Lott also objects to the age range the CDC uses:
In the discussion of 10 to 19 year olds committing most of the murders, couldn't they have mentioned that virtually none of these were by the younger kids in this range. Why not include have [sic] the range from 5 to 19? It would be even more sensational.
It is true that most of the murders occur among the older youth in the age brackets, but it's clear that the CDC is reporting the data based roughly at the age where you start to see children commit murder.
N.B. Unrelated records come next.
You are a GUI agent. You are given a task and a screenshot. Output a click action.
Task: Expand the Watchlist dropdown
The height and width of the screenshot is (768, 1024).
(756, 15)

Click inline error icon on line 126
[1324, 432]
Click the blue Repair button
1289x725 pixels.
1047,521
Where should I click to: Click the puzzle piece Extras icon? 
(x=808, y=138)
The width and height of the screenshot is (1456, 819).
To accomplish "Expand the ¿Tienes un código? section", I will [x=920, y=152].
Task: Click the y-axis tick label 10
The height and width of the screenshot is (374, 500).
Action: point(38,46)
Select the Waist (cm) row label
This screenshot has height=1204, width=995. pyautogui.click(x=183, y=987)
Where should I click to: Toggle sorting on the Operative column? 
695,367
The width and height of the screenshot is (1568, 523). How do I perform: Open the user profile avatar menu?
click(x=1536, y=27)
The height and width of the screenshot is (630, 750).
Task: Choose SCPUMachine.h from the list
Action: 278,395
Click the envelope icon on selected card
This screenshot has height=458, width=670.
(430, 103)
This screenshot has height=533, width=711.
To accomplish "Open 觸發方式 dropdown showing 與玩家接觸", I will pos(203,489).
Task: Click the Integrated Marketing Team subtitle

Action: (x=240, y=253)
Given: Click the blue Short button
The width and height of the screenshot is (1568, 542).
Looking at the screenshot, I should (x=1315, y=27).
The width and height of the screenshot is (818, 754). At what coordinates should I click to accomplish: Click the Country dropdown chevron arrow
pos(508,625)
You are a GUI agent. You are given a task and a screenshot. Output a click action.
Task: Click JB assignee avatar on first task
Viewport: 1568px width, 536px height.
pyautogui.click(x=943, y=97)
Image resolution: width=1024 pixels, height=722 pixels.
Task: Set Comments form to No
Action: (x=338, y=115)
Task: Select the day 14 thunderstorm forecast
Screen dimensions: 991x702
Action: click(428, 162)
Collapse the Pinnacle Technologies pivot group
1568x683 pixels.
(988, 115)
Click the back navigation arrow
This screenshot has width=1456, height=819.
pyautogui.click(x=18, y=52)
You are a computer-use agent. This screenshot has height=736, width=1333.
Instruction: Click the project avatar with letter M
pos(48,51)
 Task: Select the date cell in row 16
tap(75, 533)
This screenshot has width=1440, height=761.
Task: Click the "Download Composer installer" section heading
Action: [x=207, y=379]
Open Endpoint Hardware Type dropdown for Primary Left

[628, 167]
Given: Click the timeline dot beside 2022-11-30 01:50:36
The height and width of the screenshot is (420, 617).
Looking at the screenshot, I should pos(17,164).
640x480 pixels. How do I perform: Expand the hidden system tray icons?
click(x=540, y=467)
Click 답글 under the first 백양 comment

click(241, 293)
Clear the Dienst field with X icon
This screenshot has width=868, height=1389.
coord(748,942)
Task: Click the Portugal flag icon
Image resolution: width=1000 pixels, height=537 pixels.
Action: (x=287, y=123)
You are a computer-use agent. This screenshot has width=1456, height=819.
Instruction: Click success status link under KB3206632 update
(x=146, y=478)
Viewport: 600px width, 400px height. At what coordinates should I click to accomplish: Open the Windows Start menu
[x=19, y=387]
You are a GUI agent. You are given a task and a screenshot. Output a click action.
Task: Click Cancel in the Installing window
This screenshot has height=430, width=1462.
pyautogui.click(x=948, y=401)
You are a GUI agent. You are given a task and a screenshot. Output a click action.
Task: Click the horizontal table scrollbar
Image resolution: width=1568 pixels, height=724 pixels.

FBI data from 2007 shows that the 9-12 age bracket is the first set of years you see any reported murders.
The CDC is using a similar starting point and ends when the offenders were no longer teenagers, not surprisingly John Lott doesn't recognize methodological rigor and confuses it with sensationalizing.
Young children are rarely the perpetrators of firearm homicides but they're all too often the victims. Data collected by the Children's Defense Fund showed that in 2007, 397 children under the age of 15 died in firearm deaths.
Lott's attack on the CDC is a natural extension of the National Rifle Association and the gun lobby's largely successful campaign to squash any and all public health research on gun safety conducted by the CDC.
The reason Lott and his ilk don't want the public to see these type of numbers is clear, in 2007, 3,042 children and teens died from gunfire in the United States and another 17,523 suffered non-fatal gun injuries. There is no way to argue with those numbers, all Lott can do is hope to convince the media this isn't real news.